## Passage given

-.-.-

Throughout the early seventies, Fela Kuti lived in the Kalakuta Republic in Nigeria, a compound that also housed his family, his bandmates, and a recording studio. Due to Kuti's vocal anti-militaristic views, the police saw him and his compound as a political and social threat, often arresting Kuti and raiding the compound.
The title of the album and first track refers to an incident in 1974. The Nigerian police planted a joint on Kuti. Before he was arrested, he ate the joint, but the police brought him into custody and waited for him to produce the (titular) excrement. According to legend, he managed to use another inmate's feces and was eventually released.
The second track is inspired by a Yoruban proverb about the power of nature and the universe.
In its review of MCA Records' 2000 Expensive Shit/He Miss Road CD, Pitchfork wrote "it's all too easy to get caught up in Kuti's discography. Start with Expensive Shit and don't miss the road onward."[3] Nick Reynolds from BBC Music called it a "classic Afrobeat reissue" and said the title song is "sarcastic, hilarious and righteously angry [while] 'Water No Get Enemy' is even better with a great latin tinged sax/chorus riff."
It was ranked number 78 on Pitchfork's "Top 100 Albums of the 1970s" list. In the year 2020, in their list of "The 500 Greatest Albums of All Time" published by Rolling Stone, "Expensive Shit" was ranked the 402nd best album of all time.

-.-.-

## Dataset section
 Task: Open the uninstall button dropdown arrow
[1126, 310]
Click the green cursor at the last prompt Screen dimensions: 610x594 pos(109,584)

-.-.-

## Things to do
1. Name every media outlet that the passage about the album Expensive Shit cites as reviewing or ranking the album.
2. Reproduce the passage about the album Expensive Shit verbatim, from "Throughout the early" to "raiding the compound.".

## Answers to the exercises
1. Pitchfork, BBC Music, Rolling Stone

2.
Throughout the early seventies, Fela Kuti lived in the Kalakuta Republic in Nigeria, a compound that also housed his family, his bandmates, and a recording studio. Due to Kuti's vocal anti-militaristic views, the police saw him and his compound as a political and social threat, often arresting Kuti and raiding the compound.